Uno scenario barico che ci terrà compagnia per diversi giorni, certamente sino a domenica e tutto ciò fa sì che l’attuale fase di stabilità atmosferica sia la più lunga da inizio Autunno ad oggi. Ed era in qualche modo preventivabile, d’altronde il rischio persistenza è sempre stato in agguato e se è vero che fino a questo punto eravamo riusciti a scongiurarlo è altrettanto vero che le complesse dinamiche atmosferiche in atto hanno fatto sì che il diktat anticiclonico potesse durare più del normale.
Ma il cambiamento è ormai certo, nel corso della prossima settimana avremo infatti un peggioramento anzitutto nord atlantico e in un secondo momento di matrice afro-mediterranea. L’assalto depressionario oceanico inizierà a cavallo tra il weekend di metà Dicembre e metà della prossima settimana.
In primis colpirà le regioni di Nordovest e la Sardegna, dopodiché dovrebbe estendersi sulla fascia tirrenica e infine al Sud Italia. Sicilia compresa. Considerate che la struttura anticiclonica, costretta a spostarsi verso levante, fungerà da blocco e che pertanto ci aspettiamo diversi giorni di maltempo.
Attualmente è ancora complicato dirvi esattamente quale sarà la traiettoria del vortice ciclonico afro-mediterraneo, alcuni modelli matematici ipotizzano uno scivolamento sul Nord Africa mentre altri confermano il transito a ridosso della Sicilia. Nel primo caso il maltempo si fermerebbe dopo qualche giorno, nel secondo avrebbe modo di perdurare per gran parte della prossima settimana.

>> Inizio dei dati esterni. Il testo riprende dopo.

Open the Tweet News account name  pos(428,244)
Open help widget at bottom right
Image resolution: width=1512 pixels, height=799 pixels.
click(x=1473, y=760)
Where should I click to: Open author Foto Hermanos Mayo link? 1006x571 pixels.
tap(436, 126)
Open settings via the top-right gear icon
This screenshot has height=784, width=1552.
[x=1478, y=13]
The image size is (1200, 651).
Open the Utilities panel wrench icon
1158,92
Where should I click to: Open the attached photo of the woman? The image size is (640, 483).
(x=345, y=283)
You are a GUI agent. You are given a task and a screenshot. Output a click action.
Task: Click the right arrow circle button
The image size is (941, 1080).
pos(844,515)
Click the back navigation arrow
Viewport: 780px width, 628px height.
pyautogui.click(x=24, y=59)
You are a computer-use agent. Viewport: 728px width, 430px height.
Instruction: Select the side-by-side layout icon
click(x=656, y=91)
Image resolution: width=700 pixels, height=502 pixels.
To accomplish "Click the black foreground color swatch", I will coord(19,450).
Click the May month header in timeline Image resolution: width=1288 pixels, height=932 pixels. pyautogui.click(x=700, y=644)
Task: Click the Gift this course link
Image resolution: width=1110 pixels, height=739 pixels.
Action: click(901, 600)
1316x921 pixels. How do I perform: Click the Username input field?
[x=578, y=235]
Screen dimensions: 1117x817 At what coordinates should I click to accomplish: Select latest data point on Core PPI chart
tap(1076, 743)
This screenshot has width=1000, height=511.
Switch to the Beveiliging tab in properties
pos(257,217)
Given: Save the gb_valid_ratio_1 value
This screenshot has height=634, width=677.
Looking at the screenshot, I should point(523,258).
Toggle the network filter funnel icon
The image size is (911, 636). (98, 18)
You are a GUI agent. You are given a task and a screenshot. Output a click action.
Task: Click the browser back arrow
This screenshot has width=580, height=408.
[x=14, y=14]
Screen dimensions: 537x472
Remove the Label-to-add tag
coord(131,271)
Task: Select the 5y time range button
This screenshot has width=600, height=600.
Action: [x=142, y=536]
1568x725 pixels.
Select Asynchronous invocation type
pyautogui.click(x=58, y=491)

Quel che possiamo dirvi, comunque, è che sono attese piogge localmente di forte intensità e soprattutto persistenti. Potrebbero verificarsi nuovi nubifragi e anche dei temporali. L’energia in gioco è tanta, considerando che arriveremo da un periodo estremamente mite ci aspettiamo i soliti contrasti termici tipici di queste configurazioni.
La situazione andrà seguita step by step, nell’arco di qualche giorno saremo in grado di potervi fornire tutti i dettagli previsionali richiesti. Ma fin tanto che i centri di calcolo internazionali non avranno evidenziato un sostanziale allineamento evolutivo sarà bene mantenere una certa prudenza.